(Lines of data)
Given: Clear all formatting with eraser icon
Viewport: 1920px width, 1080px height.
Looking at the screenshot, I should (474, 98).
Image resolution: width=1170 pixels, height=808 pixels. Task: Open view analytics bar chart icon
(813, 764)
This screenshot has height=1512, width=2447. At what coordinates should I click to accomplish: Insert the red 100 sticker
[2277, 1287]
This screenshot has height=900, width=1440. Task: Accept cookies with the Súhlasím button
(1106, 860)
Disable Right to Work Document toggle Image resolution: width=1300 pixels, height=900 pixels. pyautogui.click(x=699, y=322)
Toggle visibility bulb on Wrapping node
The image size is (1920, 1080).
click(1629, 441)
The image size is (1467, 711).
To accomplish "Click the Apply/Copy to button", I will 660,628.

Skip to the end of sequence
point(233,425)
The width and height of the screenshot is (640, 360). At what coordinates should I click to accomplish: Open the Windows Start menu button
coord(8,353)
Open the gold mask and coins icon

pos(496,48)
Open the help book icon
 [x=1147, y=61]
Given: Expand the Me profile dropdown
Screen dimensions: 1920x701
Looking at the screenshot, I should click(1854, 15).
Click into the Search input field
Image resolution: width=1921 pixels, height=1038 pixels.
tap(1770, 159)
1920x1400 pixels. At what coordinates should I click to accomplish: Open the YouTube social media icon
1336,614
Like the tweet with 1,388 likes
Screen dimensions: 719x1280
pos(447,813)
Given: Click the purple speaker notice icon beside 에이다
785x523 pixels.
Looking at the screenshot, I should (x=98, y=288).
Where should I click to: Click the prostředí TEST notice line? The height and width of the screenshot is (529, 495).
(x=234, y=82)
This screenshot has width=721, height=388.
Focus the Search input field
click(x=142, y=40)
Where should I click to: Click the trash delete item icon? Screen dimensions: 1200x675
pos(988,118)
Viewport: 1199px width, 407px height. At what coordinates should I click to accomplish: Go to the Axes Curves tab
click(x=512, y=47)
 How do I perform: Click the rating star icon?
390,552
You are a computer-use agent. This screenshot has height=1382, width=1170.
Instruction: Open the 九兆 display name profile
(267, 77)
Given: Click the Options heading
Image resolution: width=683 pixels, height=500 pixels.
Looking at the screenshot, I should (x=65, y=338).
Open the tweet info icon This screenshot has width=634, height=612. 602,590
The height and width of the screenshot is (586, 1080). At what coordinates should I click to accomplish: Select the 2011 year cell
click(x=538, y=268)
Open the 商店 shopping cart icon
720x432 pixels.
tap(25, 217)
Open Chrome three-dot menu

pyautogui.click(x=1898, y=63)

■ What the task requires
Rewrite the entries from the first line through the line with "[2277, 1287]", swapping "eraser" for "rubber" and leaving everything else unchanged.

■ Task answer
Given: Clear all formatting with rubber icon
Viewport: 1920px width, 1080px height.
Looking at the screenshot, I should (474, 98).
Image resolution: width=1170 pixels, height=808 pixels. Task: Open view analytics bar chart icon
(813, 764)
This screenshot has height=1512, width=2447. At what coordinates should I click to accomplish: Insert the red 100 sticker
[2277, 1287]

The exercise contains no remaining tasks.